Se o City conseguir os três pontos, rouba o sétimo lugar ao Middlesbrough e a consequente qualificação europeia. Mas Schwarzer, já decisivo nos desempates que tinham garantido a Taça da Liga, faz isto.

O Middlesbrough conseguia assim a melhor classificação desde 1975 e era a primeira vez que atingia a Europa por via do campeonato. McClaren parecia o homem certo e era já um histórico do clube, o seu melhor treinador de sempre. Mas a sua ambição chegava mais longe.

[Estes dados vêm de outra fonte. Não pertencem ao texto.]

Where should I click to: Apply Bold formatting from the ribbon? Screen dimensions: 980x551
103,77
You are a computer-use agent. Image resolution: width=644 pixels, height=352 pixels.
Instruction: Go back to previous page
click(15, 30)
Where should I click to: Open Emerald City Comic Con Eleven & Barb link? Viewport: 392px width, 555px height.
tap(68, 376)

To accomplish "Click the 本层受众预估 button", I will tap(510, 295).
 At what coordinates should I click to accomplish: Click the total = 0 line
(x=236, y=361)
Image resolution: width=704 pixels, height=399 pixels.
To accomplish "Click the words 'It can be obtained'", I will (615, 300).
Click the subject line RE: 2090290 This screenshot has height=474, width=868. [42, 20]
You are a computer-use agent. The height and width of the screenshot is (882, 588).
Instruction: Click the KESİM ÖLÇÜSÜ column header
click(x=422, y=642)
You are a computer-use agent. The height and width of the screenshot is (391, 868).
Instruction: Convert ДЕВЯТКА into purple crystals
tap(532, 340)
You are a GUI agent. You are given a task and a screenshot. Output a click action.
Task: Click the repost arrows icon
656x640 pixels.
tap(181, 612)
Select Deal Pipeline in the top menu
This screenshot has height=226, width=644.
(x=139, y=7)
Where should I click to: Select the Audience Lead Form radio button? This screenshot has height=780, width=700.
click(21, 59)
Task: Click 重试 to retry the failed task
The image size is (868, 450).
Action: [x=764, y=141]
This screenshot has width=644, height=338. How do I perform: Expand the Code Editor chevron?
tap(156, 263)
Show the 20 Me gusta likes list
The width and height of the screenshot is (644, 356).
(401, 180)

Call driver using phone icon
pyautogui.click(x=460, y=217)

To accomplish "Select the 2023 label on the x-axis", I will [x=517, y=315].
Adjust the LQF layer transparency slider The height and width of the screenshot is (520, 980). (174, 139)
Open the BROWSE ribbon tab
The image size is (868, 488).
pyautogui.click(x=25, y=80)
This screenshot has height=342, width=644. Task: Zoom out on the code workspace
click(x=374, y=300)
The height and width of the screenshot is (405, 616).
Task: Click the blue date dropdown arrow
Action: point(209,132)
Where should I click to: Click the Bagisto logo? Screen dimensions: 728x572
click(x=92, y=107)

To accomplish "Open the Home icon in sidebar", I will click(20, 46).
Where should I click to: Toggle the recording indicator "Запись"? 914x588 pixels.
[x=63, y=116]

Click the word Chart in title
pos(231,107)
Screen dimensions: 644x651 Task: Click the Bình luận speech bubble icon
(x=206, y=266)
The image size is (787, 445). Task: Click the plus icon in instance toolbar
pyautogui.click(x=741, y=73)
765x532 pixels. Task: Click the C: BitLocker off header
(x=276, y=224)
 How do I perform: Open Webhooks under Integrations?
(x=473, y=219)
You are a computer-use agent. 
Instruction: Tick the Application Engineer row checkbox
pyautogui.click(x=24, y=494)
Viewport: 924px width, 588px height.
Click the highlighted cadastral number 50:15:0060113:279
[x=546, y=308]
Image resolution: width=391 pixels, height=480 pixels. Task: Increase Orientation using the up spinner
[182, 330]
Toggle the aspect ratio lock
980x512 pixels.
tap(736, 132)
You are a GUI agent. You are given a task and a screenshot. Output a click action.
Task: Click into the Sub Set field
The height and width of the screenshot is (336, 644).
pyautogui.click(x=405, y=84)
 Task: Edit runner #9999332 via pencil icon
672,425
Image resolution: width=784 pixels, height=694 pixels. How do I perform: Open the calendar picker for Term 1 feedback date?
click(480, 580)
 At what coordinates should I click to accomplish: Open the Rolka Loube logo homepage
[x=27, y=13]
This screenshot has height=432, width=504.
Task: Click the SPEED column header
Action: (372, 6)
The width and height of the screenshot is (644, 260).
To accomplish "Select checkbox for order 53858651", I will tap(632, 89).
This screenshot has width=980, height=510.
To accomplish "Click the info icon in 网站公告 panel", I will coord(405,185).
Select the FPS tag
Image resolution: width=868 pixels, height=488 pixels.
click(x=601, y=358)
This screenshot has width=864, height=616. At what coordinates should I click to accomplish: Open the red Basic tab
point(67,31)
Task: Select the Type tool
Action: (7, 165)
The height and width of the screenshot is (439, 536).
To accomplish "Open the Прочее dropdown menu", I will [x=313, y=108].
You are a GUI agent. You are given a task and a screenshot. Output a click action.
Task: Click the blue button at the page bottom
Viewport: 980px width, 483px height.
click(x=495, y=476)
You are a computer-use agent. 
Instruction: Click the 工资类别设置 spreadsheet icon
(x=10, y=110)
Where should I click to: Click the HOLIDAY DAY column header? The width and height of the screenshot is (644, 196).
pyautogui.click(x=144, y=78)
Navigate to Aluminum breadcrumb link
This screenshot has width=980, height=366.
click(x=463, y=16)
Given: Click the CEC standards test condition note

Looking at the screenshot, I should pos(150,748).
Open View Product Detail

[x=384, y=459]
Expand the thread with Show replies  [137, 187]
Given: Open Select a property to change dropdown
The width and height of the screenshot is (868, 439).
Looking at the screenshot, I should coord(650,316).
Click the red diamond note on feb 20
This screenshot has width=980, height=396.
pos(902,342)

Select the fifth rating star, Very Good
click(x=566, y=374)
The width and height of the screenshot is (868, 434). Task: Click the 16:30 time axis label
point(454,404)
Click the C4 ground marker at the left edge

Para 2005-06, vai a Fratton Park, casa dum Portsmouth entusiasmante, injectado com investimento estrangeiro e com excelente equipa, perguntar aos Pompey quanto queriam pelo buldózer Yakubu – 7,5 milhões, responderam, o que o tornava a maior contratação de sempre do Boro e o nigeriano mais caro de sempre; Além dele, chegam também Pogatetz e Fábio Rochemback, que não tinha chegado a acordo com o Sporting apesar de essencial na chegada à final da UEFA.

E é agora que o projecto descamba, sem se perceber muito bem se foi McClaren a ver na Europa a possibilidade de fazer a sua carreira voar mais alto – que seria, de facto, um bom motivo; se a própria equipa se desconcentrou por tanto estímulo competitivo.

A sensação de oito ou oitenta, de altos e baixos constantes, encheu o presidente de dúvidas: de um 4-1 ao United ou 3-0 ao Chelsea, a equipa caía a pique e levava sete em Highbury, perdia por dois em casa frente ao Sunderland – os mesmos que seriam últimos classificados, com apenas três vitórias – ou deixava-se atropelar pelo Aston Villa, também em Riverside, por quatro golos.

Nem mesmo os mais tolerantes adeptos das Midlands se conseguiram conter nesse dia. A coisa chegou ao ponto de um deles, perdendo as estribeiras pela falta de consistência da equipa, invadir o relvado para atirar o Passe Anual na cara de McClaren. Dá para ver um instante desse momento no final do vídeo.

E, não querendo tornar aceitável o gesto desse adepto, é preciso ver que não estava assim tão longe da verdade. Porque além desse 4-1 ao United ou os três ao Chelsea, a equipa ressuscitava desses pesadelos com resultados inacreditáveis, grande parte deles na Taça UEFA: depois de sair intacta (sem golos sofridos) da fase de grupos, o Boro ultrapassa Estugarda e Roma pela regra dos golos fora.

Eram grandes vitórias de underdog, que assim melhorava o registo do ano anterior e se livrava de nomes históricos. Quando calhou o Basileia em sorte para os Quartos, sentia-se que era possível. E foi, não sem ser preciso uma grande remontada no Riverside, num 4-1 que virava o 2-0 sofrido na Suíça.

Quando o sorteio ditou um Steaua de Bucareste nas Meias, Steve Gibson deve ter sorrido. McClaren deve ter exultado, apesar da sua postura de típico gentleman britânico impedir grandes excitações.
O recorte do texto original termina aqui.